Et c’était une action tout à fait matérielle, cellulaire.
Mais dès que l’on descend dans ce domaine-là, le domaine des cellules, même de la constitution des cellules, comme cela paraît moins lourd ! Cette espèce de lourdeur de la Matière disparaît — ça recommence à être fluide, vibrant. Ce qui tendrait à prouver que la lourdeur, l’épaisseur, l’inertie, l’immobilité, c’est quelque chose qui est ajouté, ce n’est pas une qualité essentielle à... c’est la fausse Matière, celle que nous pensons ou que nous sentons, mais pas la Matière elle-même telle qu’elle est. C’était très sensible.
(silence)
Ce que l’on peut faire de mieux, c’est de ne pas avoir de parti pris, ni d’idées préconçues, ni de principes — oh! les principes moraux, les partis pris de conduite, ce qu’il faut faire et ce qu’il ne faut pas faire, et les idées préconçues au point de vue moral, au point de vue progrès, et toutes les conventions sociales et mentales... il n’y a pas de pire obstacle. Il y a des gens, je connais des gens qui ont perdu des dizaines d’années pour surmonter une de ces constructions mentales!... Si l’on peut être comme cela, ouvert — ouvert vraiment dans une simplicité, n’est-ce pas, la simplicité qui sait qu’elle est ignorante — comme cela (geste vers le haut, d’abandon), prêt à recevoir tout ce qui vient, alors quelque chose peut se produire.
Et naturellement, la soif de progrès, la soif de savoir, la soif de se transformer, et, par-dessus tout, la soif de l’Amour et de la Vérité — si l’on garde cela, on va plus vite. Une soif, vraiment, un besoin, un besoin.
Tout le reste n’a pas d’importance, c’est de ça qu’on a besoin.

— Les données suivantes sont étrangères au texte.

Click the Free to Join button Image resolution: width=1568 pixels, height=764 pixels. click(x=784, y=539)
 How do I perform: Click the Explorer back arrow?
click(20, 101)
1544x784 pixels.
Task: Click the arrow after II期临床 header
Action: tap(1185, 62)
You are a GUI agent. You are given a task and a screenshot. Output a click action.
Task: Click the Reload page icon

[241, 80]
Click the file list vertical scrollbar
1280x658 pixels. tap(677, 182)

S’accrocher à ce que l’on croit savoir, s’accrocher à ce que l’on sent, s’accrocher à ce que l’on aime, s’accrocher à ses habitudes, s’accrocher à ses prétendus besoins, et s’accrocher au monde tel qu’il est, c’est cela qui vous lie. Il faut défaire tout cela, une chose après l’autre. Défaire tous les liens. Et l’on a dit cela des milliers de fois, et les gens continuent à faire la même chose... Même ceux qui sont très éloquents et qui prêchent cela aux autres, ils s’ac-cro-chent — ils s’accrochent à leur manière de voir, à leur manière de sentir, leur habitude de progrès, qui paraît être pour eux seulement la seule.

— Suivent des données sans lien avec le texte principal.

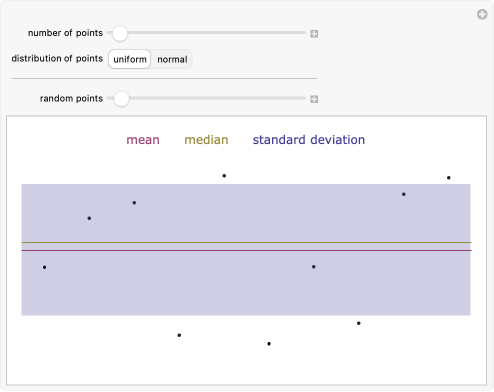Click the leftmost data point in the plot
This screenshot has height=392, width=494.
coord(44,267)
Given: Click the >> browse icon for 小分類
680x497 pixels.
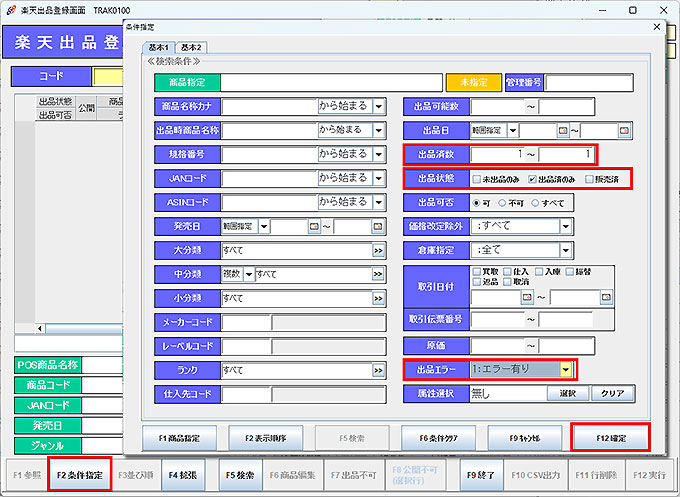Looking at the screenshot, I should [379, 298].
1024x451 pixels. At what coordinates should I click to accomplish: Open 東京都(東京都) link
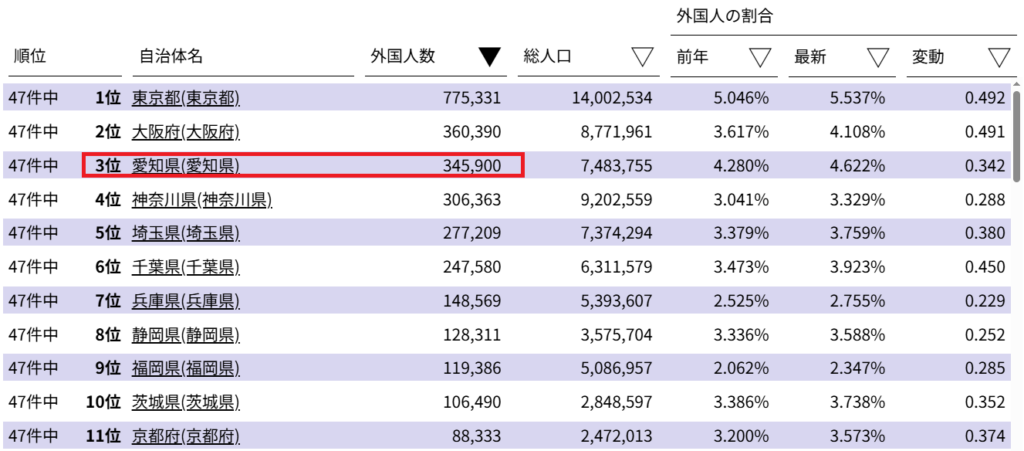[x=185, y=98]
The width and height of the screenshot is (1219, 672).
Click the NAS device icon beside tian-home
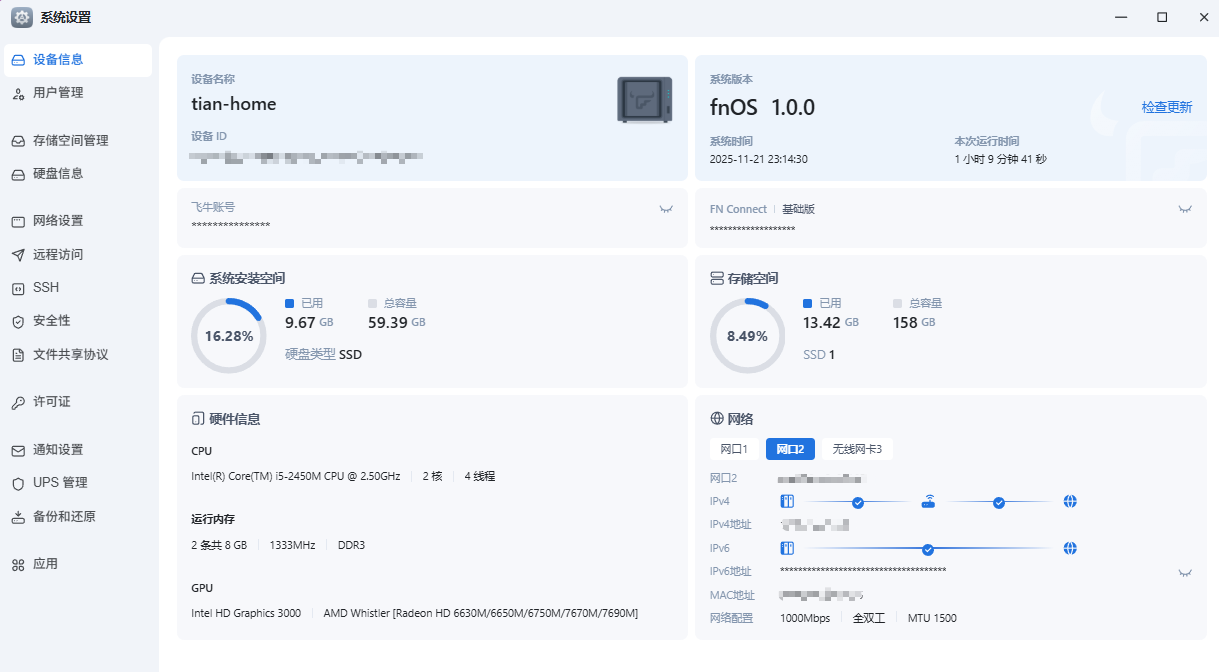644,100
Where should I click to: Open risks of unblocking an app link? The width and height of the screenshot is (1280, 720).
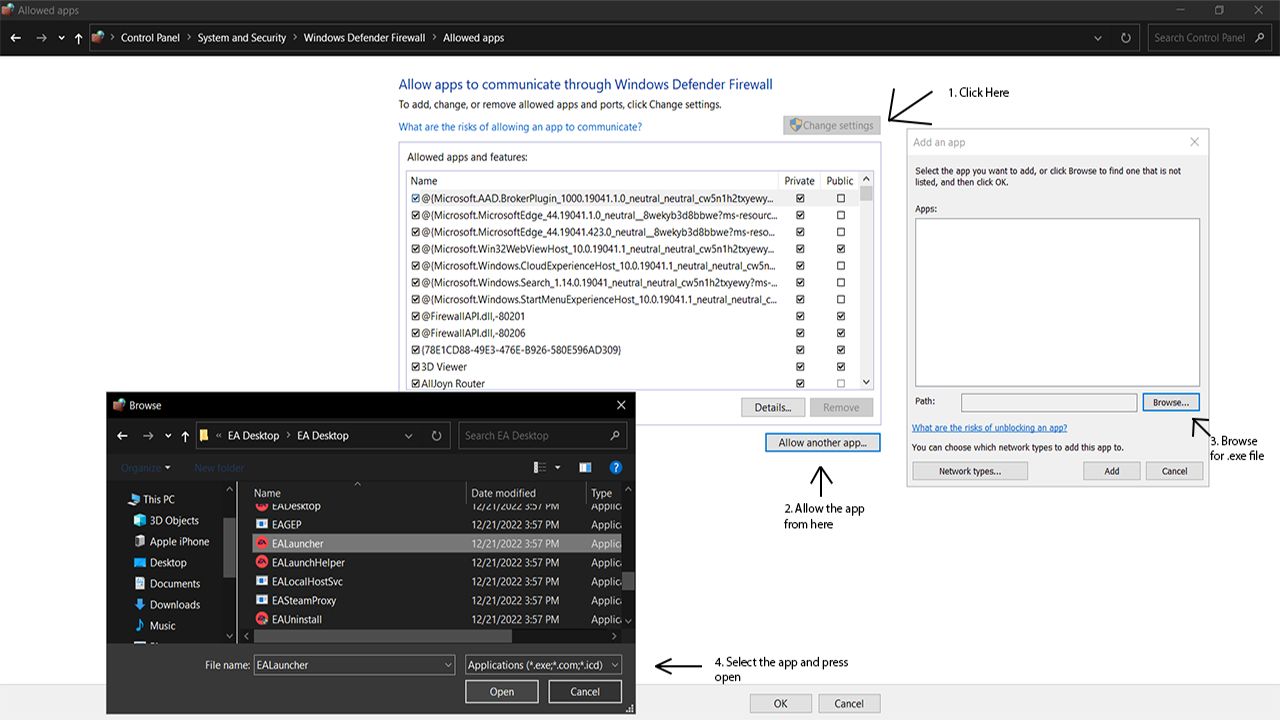pyautogui.click(x=989, y=428)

Plus de liens — libre, libre. Toujours prêt à tout changer, excepté une chose : aspirer, cette soif.
Je comprends bien, il y a des gens qui n’aiment pas l’idée d’un « Divin », parce que, immédiatement, cela se mélange à toutes ces conceptions européennes ou occidentales (qui sont effroyables), et alors cela complique un peu leur existence — mais on n’a pas besoin de ça ! Le « quelque chose » dont on a besoin, la Perfection dont on a besoin, la Lumière dont on a besoin, l’Amour dont on a besoin, la Vérité dont on a besoin, la suprême Perfection dont on a besoin — et c’est tout. Les formules... moins il y a de formules, mieux c’est. Comme ça : un besoin, que seulement la Chose peut satisfaire — rien d’autre, pas de demi-mesure, seulement Ça. Et puis, allez!... Votre chemin sera votre chemin, ça n’a pas d’importance — n’importe quel chemin, n’importe, même les extravagances de la jeunesse américaine actuelle peuvent être un chemin, ça n’a pas d’importance.
Comme dit Sri Aurobindo : « Si tu ne peux pas avoir l’amour de Dieu (je traduis), eh bien, arrange-toi pour te battre avec Lui. S’Il ne te donne pas l’étreinte de l’amant, oblige-Le à te donner l’étreinte du lutteur3. » Parce qu’Il est sûr de te vaincre.